--- EXERCICE BREF 1 ---
Recopiez sans aucune modification le passage de l'extrait sur le coup d'État au Niger, de « Le 26 juillet » à « fonctions de Président. ».

--- EXTRAIT DE PAGE ---
= = = =
Le 26 juillet dernier, l’armée nigérienne a renversé le Président Mohamed Bazoum.

Les auteurs du coup d’État ont justifié leur acte par la dégradation du climat sécuritaire, entre autres.

La commission économique des États de l’Afrique de l’Ouest (CEDEAO) a immédiatement condamné le coup de force.

Cette dernière a même entamé des négociations avec l’armée, certes, mais a surtout brandi la menace d’une intervention militaire.

Pour l’organisation sous-régionale, seul un retour à l’ordre constitutionnel peut éviter le recours à la force.

Cependant, l’opinion s’interroge sur les réelles possibilités de réinstaller Mohamed Bazoum dans ses fonctions de Président.

Dans cet article intitulé “Niger vs CEDEAO : Pourquoi la guerre n’aura pas lieu ?”, nous allons expliquer les raisons qui rendent difficile voire impossible une intervention militaire de la CEDEAO au Niger.

D’abord, les raisons historiques et socio-culturelles.

Le Niger est avant tout un trait d’union au Sahel. Le pays abrite les populations Haoussas et Kanuri au Sud et au sud-ouest à la frontière avec le Nigeria.

Ces mêmes peuples vivent de l’autre côté de la frontière Nigériane.

Ils sont souvent soumis aux mêmes autorités religieuses. On peut citer le sultan de Sokoto Muhammadu Sa’ad Abubakar dont l’influence s’étend du Nigeria en pays Haoussa et Peul au Niger voisin. De même pour l’émir de Kano, seconde autorité religieuse plus puissante du Nigeria et dont l’influence s’étend au-delà des frontières. D’abord Senusi Lamido Senusi puis depuis 2020, Aminu Ado Bayero.
= = = =
--- ENTRÉES DU CORPUS ---
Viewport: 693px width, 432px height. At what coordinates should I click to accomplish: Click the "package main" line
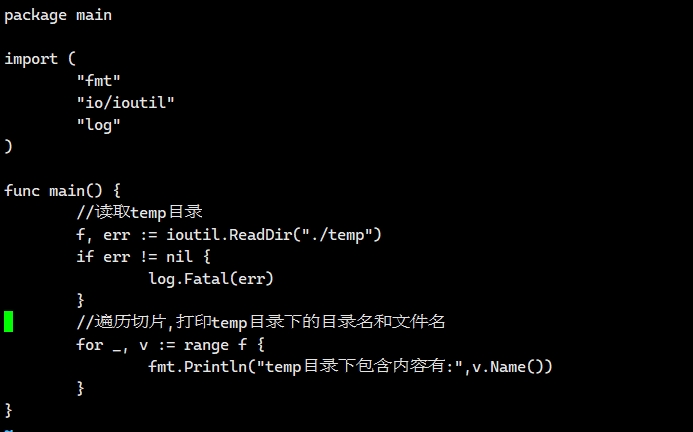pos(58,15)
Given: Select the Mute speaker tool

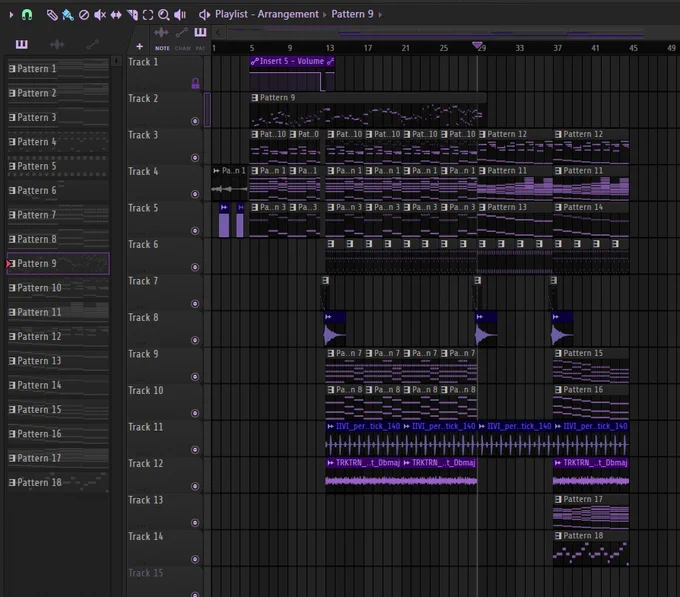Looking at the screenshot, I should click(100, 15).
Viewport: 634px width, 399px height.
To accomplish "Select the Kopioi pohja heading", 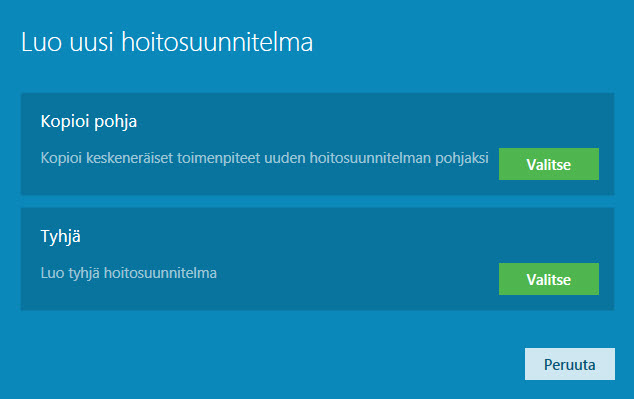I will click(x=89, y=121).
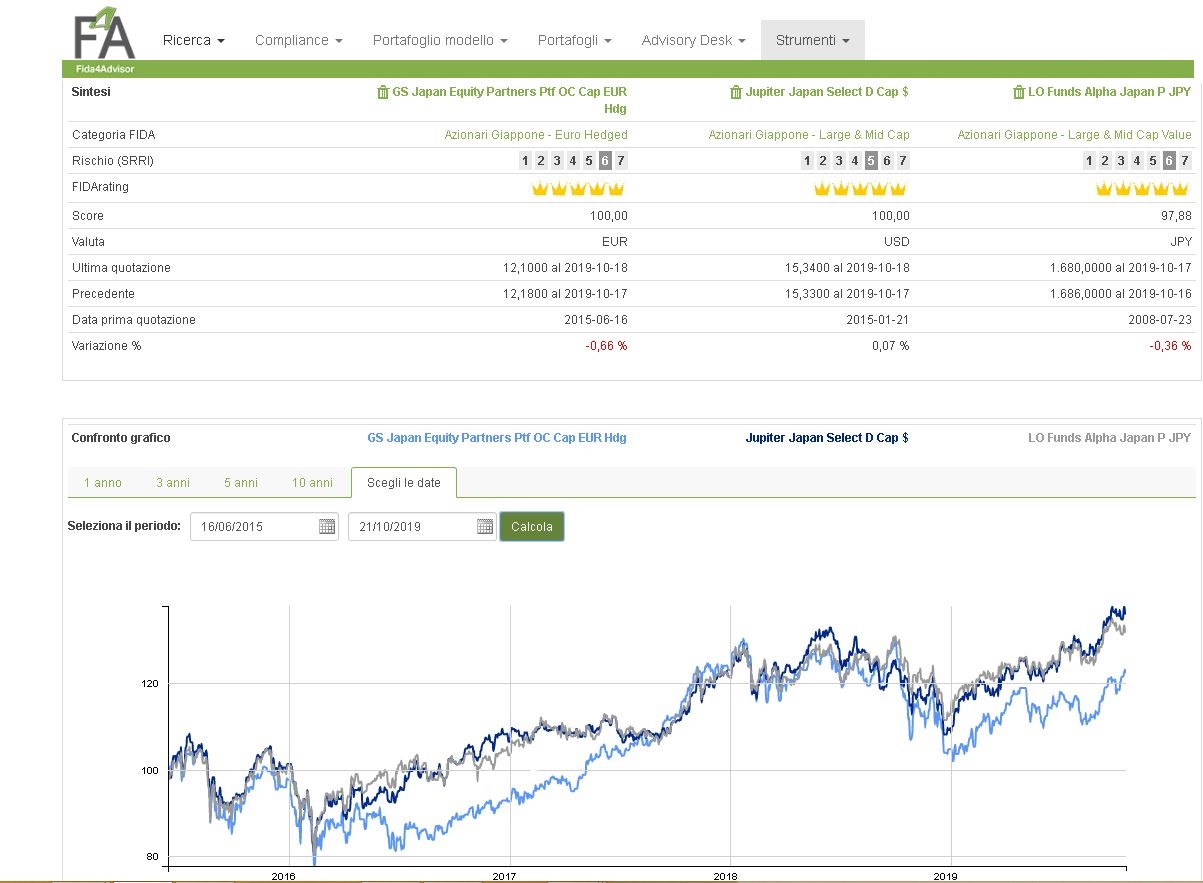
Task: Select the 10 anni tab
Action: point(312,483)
= = = =
--- EXERCICE BREF 2 ---
Reproduisez les enregistrements depuis leur début jusqu'à la ligne contenant « Looking at the », celle-ci comprise, en substituant « Volume slider » à « Mute speaker » et sans rien modifier d'autre. Ne faites pas figurer les images dans votre réponse.

--- RÉPONSE FINALE 1 ---
Le 26 juillet dernier, l’armée nigérienne a renversé le Président Mohamed Bazoum.

Les auteurs du coup d’État ont justifié leur acte par la dégradation du climat sécuritaire, entre autres.

La commission économique des États de l’Afrique de l’Ouest (CEDEAO) a immédiatement condamné le coup de force.

Cette dernière a même entamé des négociations avec l’armée, certes, mais a surtout brandi la menace d’une intervention militaire.

Pour l’organisation sous-régionale, seul un retour à l’ordre constitutionnel peut éviter le recours à la force.

Cependant, l’opinion s’interroge sur les réelles possibilités de réinstaller Mohamed Bazoum dans ses fonctions de Président.

--- RÉPONSE FINALE 2 ---
Viewport: 693px width, 432px height. At what coordinates should I click to accomplish: Click the "package main" line
pos(58,15)
Given: Select the Volume slider tool

Looking at the screenshot, I should click(100, 15).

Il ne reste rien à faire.